In `@src/openhuman/memory_tree/store_tests.rs`:
- Around line 47-771: The test file is too large; split it into focused test
modules (e.g., connection_cache, journaling/migration, reembed, schema_init) by
moving related tests into new test files and keeping shared helpers in a single
test_helpers module.
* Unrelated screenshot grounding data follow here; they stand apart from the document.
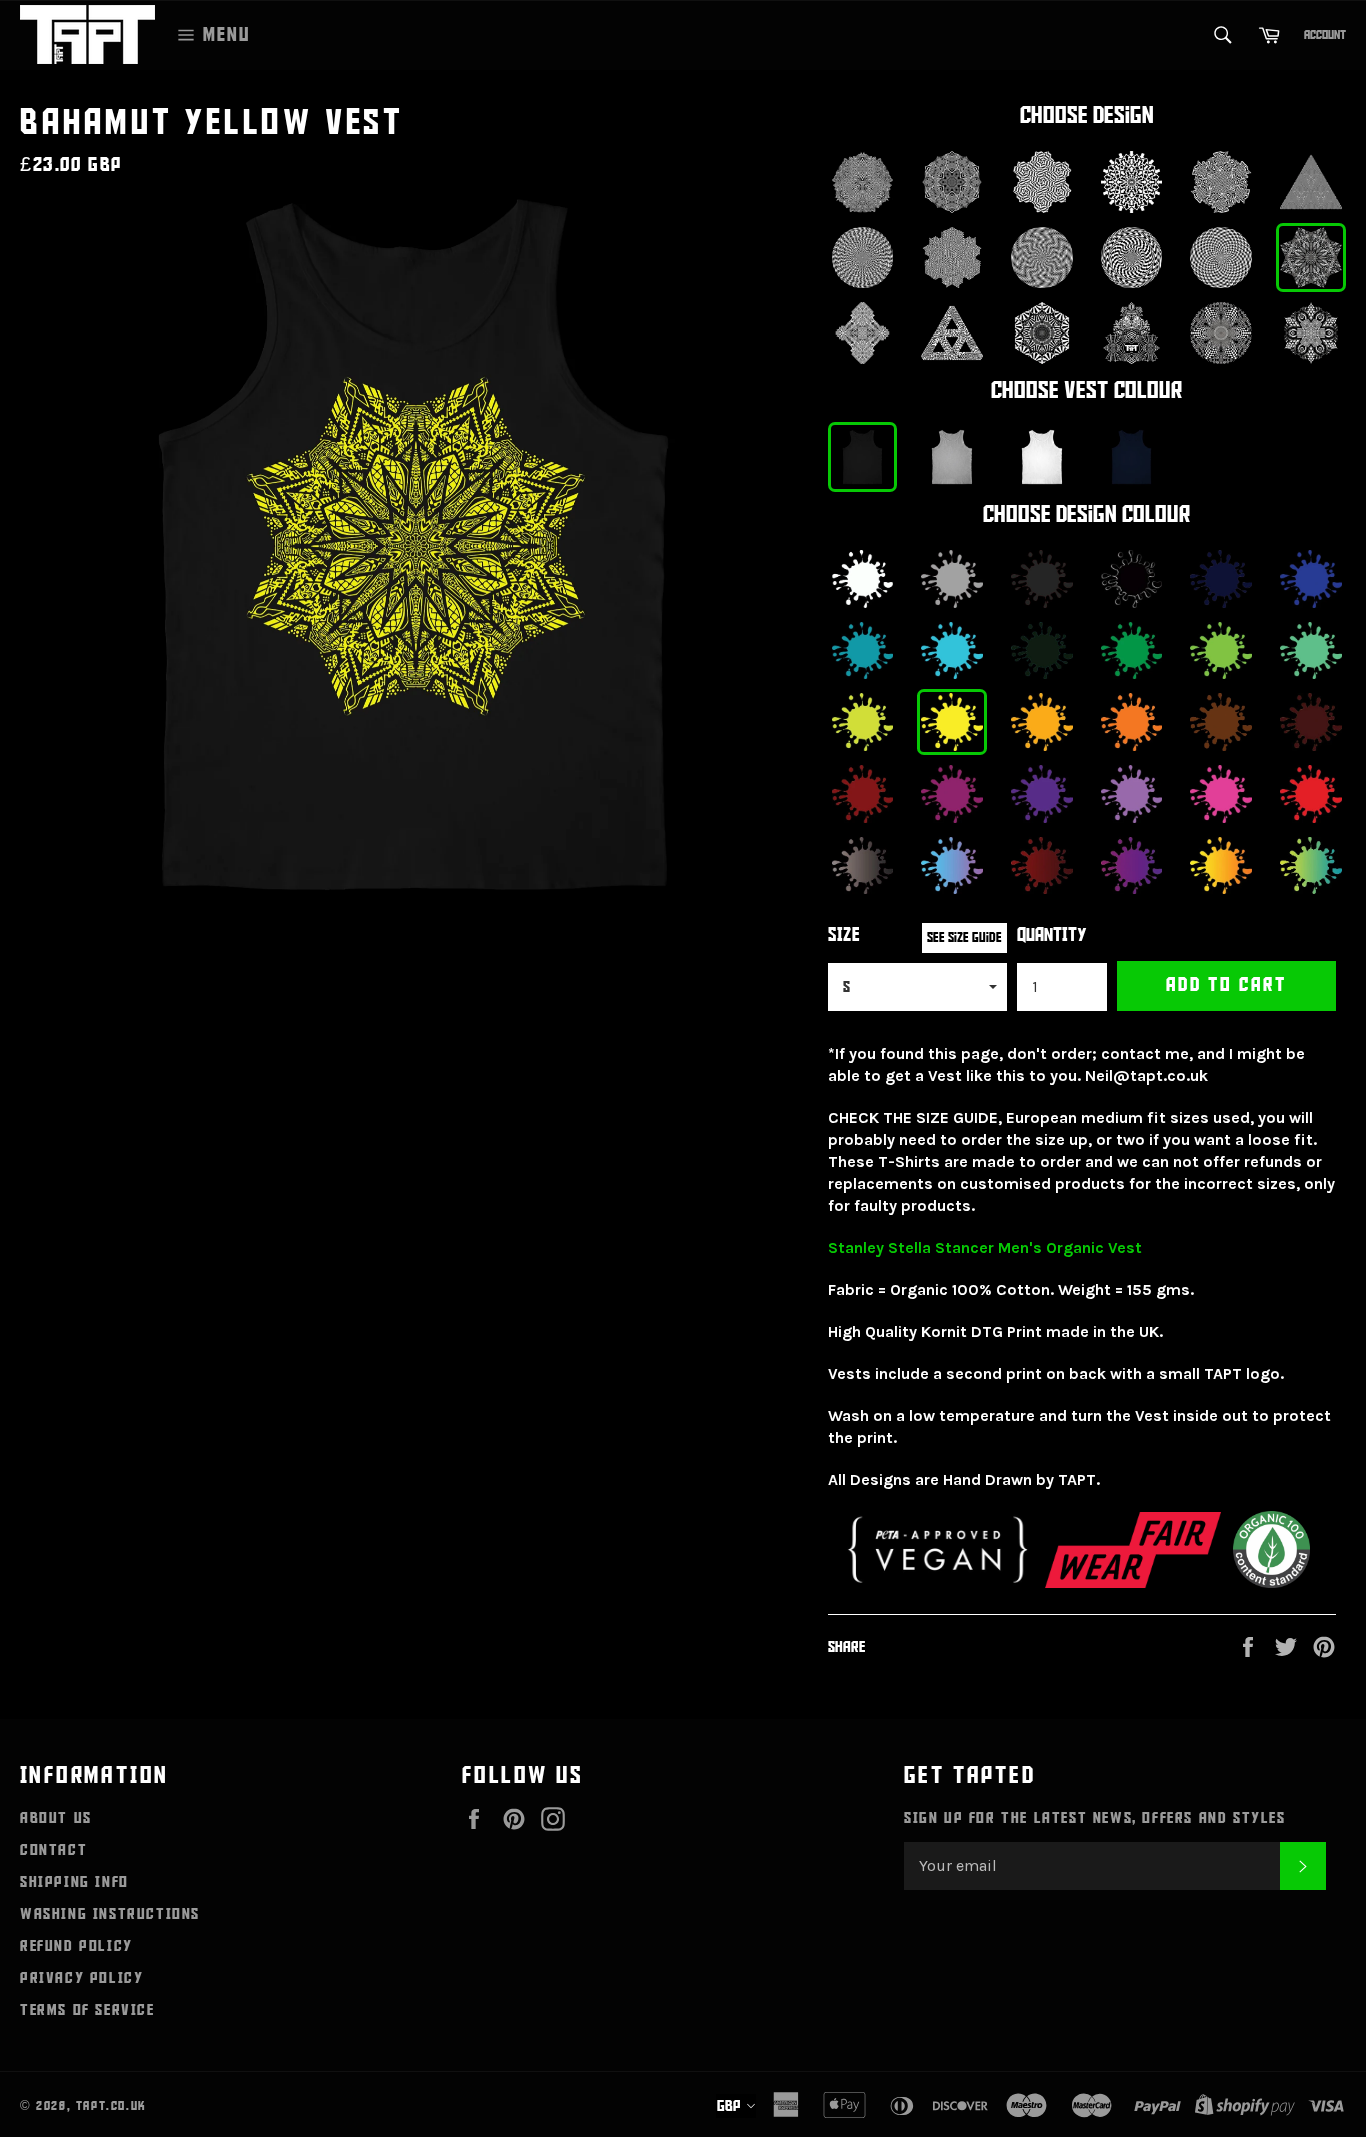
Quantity (1052, 935)
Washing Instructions (110, 1914)
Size (844, 935)
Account (1325, 35)
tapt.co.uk (111, 2106)
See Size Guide (964, 937)
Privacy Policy (81, 1978)
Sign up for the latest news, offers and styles (1095, 1818)
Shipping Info (74, 1882)
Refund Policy (76, 1946)
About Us (56, 1818)
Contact (53, 1850)
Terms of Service (87, 2010)
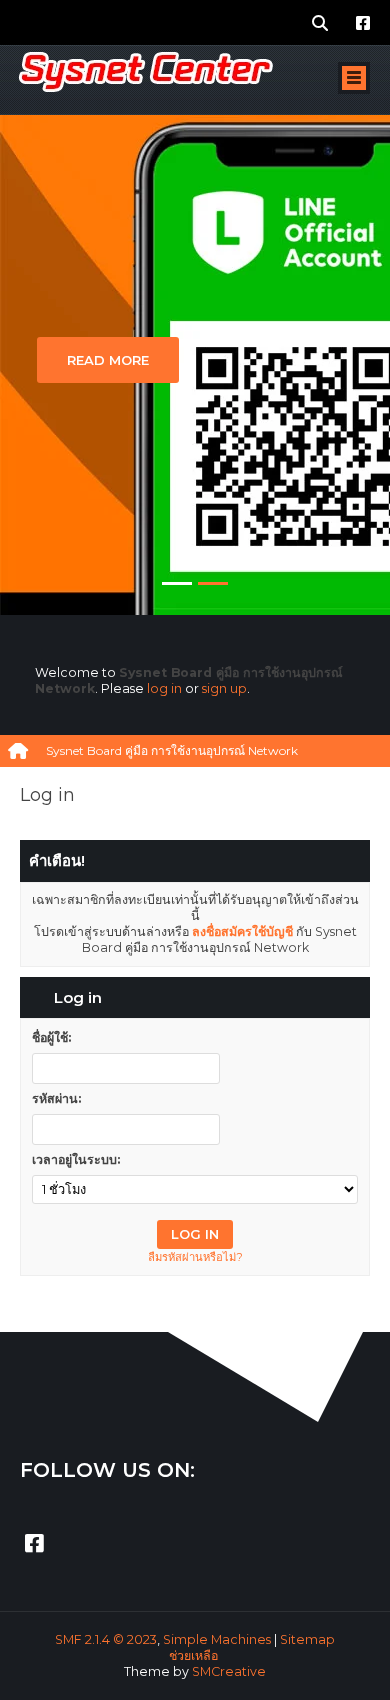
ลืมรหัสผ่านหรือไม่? (195, 1257)
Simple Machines (217, 1639)
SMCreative (229, 1671)
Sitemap (307, 1639)
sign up (224, 688)
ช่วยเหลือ (193, 1655)
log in (164, 688)
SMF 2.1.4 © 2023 (106, 1639)
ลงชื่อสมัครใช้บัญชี (242, 931)
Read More (108, 360)
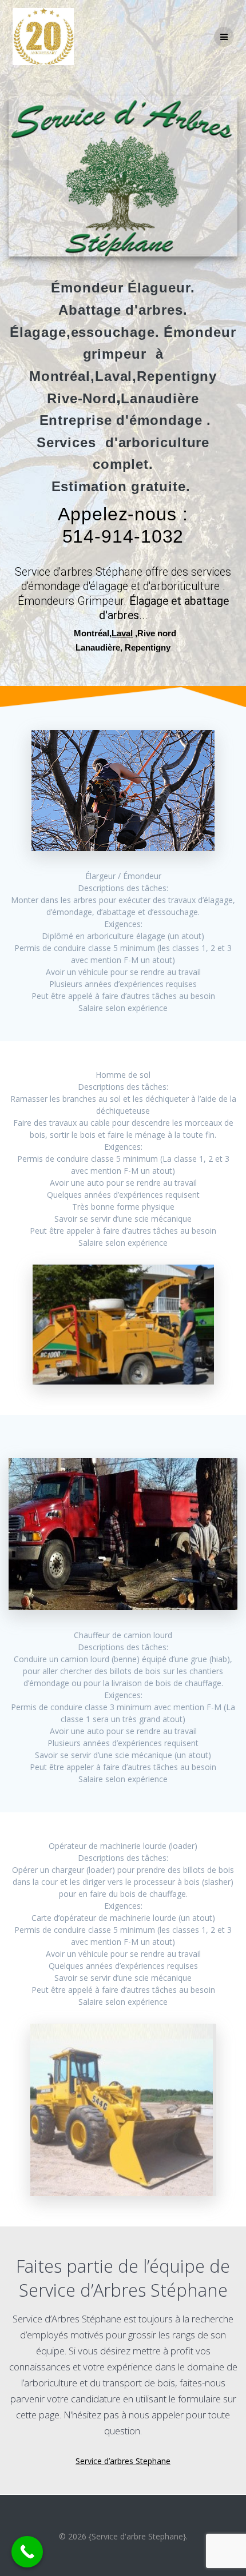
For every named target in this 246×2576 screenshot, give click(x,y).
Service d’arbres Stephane (123, 2460)
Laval (122, 633)
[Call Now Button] (27, 2551)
For each group, create a new test module/file containing
the tests that reference the same behavior (e.g., move
with_connection_serialises_concurrent_schema_init,
is_transient_cold_start_classifies_known_extended_codes,
with_connection_keeps_foreign_keys_on_for_every_call,
memory_tree_uses_truncate_journal_not_wal, existing_wal_db_migrates_to_truncate
into a journaling/schema module; move
connection_cache_returns_same_arc_for_same_workspace,
connection_cache_uses_separate_connections_for_different_workspaces,
circuit_breaker_trips_after_threshold into a connection_cache module; move
clear_chunk_reembed_skipped_is_idempotent,
clear_reembed_skipped_for_signature_removes_all_tombstones_for_sig,
validate_reembed_skip_key into a reembed module; keep
legacy_embeddings_migrate_to_sidecar_once with embedding-related helpers),
update imports to use the shared helpers (e.g., test_config, sample_chunk,
with_connection, get_or_init_connection, clear_connection_cache,
try_cleanup_stale_files, clear_connection_cache, mark_chunk_reembed_skipped,
clear_reembed_skipped_for_signature, validate_reembed_skip_key), and add mod
declarations so Cargo runs them as tests; ensure visibility of helper functions
(pub(crate) or move to a common tests/helpers module) so the split files compile
and tests run.

In `@src/openhuman/memory_tree/tools/walk.rs`:
- Around line 452-466: The parser currently silently skips malformed <tool_call>
blocks; update the block in walk.rs (the branch handling `None => break` and the
`Some(close_idx)` branch that parses `after_open`) to emit diagnostic logs: when
`None` occurs log a debug/error with context (e.g., the remaining `after_open`
content) indicating an unclosed/malformed tool_call, when
`serde_json::from_str::<Value>(inner.trim())` returns Err log the JSON parse
error and the `inner` string, and when `val.get("name")` is missing or not a
string log a debug entry showing the parsed `val`; reference the variables
`after_open`, `close_idx`, `inner`, the `calls` push of `InnerCall`, and ensure
logs use the crate logger (e.g., log::debug!/log::error!) with concise
contextual messages.

In `@src/openhuman/memory_tree/tree_global/seal.rs`:
- Around line 20-33: This file exceeds the repository size ceiling; split its
sealing logic and tests into smaller modules: extract core sealing functions and
types (the main seal implementation that uses stage_summary,
SummaryComposeInput, SummaryTreeKind, new_summary_id, with_connection, and
store) into a focused seal_core.rs, move configuration/threshold constants
(GLOBAL_TOKEN_BUDGET, MONTHLY_SEAL_THRESHOLD, WEEKLY_SEAL_THRESHOLD,
YEARLY_SEAL_THRESHOLD) into a seal_config.rs, isolate embedding/score helper
logic that uses build_embedder_from_config into seal_embed.rs, and place
summariser-related code (Summariser, SummaryContext, SummaryInput) and
Tree/Buffer types (Buffer, SummaryNode, Tree, TreeKind) in a seal_summariser.rs
or re-export them from the new modules; also move large test cases into a
parallel tests/ module/file so each source file stays under ~500 lines and
update module declarations and re-exports accordingly.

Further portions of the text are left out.